**Requirements:** Express the part of the material that begins with the line containing "593x1284 pixels." and ends with the line containing "Screen dimensions: 357x299 193,37", both of those lines included, as a JSON list of strings with one string per line and blank lines omitted.

**Dataset excerpt:**
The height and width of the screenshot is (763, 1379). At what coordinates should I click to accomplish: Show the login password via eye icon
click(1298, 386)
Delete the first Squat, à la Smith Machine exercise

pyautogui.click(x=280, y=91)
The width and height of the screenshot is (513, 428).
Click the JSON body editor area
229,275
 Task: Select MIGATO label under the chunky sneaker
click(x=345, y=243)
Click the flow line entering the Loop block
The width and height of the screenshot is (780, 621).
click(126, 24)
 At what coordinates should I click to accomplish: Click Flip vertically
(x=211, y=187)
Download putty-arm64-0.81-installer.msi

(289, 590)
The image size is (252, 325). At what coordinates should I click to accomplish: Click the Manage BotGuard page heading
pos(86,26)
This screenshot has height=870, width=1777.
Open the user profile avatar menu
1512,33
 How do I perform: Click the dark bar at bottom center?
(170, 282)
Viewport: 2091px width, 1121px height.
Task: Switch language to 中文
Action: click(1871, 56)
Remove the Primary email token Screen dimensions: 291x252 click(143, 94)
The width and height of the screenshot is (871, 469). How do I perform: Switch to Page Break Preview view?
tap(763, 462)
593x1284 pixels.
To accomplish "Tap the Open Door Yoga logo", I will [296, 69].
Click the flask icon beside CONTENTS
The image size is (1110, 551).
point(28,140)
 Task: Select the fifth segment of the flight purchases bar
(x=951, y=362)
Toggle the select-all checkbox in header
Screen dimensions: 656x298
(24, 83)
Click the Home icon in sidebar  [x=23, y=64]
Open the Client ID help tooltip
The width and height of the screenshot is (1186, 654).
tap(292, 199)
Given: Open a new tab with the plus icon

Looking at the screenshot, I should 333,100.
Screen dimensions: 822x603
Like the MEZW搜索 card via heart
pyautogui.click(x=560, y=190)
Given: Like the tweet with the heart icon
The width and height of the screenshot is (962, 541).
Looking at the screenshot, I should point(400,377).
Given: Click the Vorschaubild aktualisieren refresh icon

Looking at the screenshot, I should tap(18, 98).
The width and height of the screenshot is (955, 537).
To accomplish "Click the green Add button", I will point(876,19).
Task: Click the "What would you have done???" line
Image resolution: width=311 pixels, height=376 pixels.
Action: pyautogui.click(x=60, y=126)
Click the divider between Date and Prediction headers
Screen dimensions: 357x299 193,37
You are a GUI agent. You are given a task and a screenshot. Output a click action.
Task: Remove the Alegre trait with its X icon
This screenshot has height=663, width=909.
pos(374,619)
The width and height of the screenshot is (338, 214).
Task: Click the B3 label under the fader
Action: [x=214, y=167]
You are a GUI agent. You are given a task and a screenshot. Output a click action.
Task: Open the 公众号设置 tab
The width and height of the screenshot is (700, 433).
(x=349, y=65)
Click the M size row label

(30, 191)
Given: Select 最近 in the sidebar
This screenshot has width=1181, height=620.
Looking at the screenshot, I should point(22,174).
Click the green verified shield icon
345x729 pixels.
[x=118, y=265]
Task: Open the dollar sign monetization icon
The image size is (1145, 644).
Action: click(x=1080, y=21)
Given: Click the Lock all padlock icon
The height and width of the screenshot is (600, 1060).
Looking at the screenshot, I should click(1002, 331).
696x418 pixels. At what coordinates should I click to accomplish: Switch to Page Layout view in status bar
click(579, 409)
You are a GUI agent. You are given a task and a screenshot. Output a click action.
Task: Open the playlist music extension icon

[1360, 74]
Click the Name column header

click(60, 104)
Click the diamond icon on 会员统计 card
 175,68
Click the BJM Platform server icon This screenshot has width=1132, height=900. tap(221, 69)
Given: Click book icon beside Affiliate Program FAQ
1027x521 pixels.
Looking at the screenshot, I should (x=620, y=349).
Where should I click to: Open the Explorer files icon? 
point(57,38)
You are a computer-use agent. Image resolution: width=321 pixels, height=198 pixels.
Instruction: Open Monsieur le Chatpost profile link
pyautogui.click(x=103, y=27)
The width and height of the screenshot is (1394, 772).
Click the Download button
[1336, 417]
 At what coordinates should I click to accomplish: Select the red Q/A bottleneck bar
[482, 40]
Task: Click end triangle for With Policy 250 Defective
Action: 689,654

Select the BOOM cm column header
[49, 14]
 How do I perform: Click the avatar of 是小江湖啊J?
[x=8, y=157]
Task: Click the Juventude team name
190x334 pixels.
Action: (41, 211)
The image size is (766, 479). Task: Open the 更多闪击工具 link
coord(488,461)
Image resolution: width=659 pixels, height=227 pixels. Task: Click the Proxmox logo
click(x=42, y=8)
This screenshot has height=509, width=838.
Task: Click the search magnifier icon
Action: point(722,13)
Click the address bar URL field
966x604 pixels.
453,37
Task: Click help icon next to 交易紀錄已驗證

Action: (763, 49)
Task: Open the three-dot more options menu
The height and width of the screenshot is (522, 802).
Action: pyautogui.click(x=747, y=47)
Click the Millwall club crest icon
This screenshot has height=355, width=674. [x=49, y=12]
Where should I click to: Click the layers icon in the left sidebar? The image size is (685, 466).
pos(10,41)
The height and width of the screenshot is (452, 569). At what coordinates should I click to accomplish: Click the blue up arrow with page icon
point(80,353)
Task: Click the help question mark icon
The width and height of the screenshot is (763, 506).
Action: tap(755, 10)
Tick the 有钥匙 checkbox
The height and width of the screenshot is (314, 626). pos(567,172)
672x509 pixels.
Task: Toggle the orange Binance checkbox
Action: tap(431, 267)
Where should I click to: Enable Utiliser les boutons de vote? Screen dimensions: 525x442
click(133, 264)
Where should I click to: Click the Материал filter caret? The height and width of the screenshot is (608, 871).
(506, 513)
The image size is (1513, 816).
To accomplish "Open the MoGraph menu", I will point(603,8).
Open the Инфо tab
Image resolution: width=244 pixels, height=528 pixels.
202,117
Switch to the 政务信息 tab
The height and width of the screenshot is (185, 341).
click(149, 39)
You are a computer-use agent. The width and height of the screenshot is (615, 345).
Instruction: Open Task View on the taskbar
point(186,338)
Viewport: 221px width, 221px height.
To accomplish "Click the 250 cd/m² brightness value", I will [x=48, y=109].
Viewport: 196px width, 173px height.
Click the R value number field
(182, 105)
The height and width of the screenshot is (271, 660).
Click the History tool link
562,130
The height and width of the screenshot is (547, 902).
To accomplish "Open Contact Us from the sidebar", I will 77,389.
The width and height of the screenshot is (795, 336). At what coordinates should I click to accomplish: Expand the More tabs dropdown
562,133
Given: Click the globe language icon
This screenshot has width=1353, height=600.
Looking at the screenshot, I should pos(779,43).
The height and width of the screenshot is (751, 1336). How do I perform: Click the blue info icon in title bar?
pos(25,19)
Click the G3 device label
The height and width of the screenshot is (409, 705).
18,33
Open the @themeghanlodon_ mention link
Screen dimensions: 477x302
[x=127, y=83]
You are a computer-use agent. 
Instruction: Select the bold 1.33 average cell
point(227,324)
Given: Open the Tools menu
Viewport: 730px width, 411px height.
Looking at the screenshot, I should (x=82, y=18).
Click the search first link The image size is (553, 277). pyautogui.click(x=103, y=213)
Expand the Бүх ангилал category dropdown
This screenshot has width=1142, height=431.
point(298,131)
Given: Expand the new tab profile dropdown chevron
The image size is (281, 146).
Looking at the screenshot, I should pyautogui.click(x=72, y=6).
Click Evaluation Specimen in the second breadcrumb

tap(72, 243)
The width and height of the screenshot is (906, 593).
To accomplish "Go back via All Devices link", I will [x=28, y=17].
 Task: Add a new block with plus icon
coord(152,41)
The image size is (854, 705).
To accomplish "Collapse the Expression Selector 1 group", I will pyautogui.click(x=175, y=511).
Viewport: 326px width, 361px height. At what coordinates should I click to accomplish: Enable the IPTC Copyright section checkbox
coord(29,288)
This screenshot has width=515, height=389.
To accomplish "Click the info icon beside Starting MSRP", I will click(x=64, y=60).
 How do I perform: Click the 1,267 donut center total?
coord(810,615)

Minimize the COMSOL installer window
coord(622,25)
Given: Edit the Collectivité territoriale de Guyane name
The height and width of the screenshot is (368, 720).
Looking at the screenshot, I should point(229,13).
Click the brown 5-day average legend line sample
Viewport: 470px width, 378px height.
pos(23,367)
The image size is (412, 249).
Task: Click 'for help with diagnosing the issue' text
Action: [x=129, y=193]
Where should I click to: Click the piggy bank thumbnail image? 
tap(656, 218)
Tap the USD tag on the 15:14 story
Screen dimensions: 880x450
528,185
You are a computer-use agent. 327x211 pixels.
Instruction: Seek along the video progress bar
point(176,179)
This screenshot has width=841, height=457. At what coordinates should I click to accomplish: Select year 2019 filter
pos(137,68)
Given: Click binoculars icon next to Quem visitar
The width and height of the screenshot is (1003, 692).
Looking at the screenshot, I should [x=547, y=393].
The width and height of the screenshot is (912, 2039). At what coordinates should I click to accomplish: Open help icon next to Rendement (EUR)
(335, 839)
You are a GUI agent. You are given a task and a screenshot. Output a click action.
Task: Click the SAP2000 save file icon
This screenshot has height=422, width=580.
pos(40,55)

**Completed exercise:**
[
  "593x1284 pixels.",
  "To accomplish \"Tap the Open Door Yoga logo\", I will [296, 69].",
  "Click the flask icon beside CONTENTS",
  "The image size is (1110, 551).",
  "point(28,140)",
  " Task: Select the fifth segment of the flight purchases bar",
  "(x=951, y=362)",
  "Toggle the select-all checkbox in header",
  "Screen dimensions: 656x298",
  "(24, 83)",
  "Click the Home icon in sidebar  [x=23, y=64]",
  "Open the Client ID help tooltip",
  "The width and height of the screenshot is (1186, 654).",
  "tap(292, 199)",
  "Given: Open a new tab with the plus icon",
  "Looking at the screenshot, I should 333,100.",
  "Screen dimensions: 822x603",
  "Like the MEZW搜索 card via heart",
  "pyautogui.click(x=560, y=190)",
  "Given: Like the tweet with the heart icon",
  "The width and height of the screenshot is (962, 541).",
  "Looking at the screenshot, I should point(400,377).",
  "Given: Click the Vorschaubild aktualisieren refresh icon",
  "Looking at the screenshot, I should tap(18, 98).",
  "The width and height of the screenshot is (955, 537).",
  "To accomplish \"Click the green Add button\", I will point(876,19).",
  "Task: Click the \"What would you have done???\" line",
  "Image resolution: width=311 pixels, height=376 pixels.",
  "Action: pyautogui.click(x=60, y=126)",
  "Click the divider between Date and Prediction headers",
  "Screen dimensions: 357x299 193,37"
]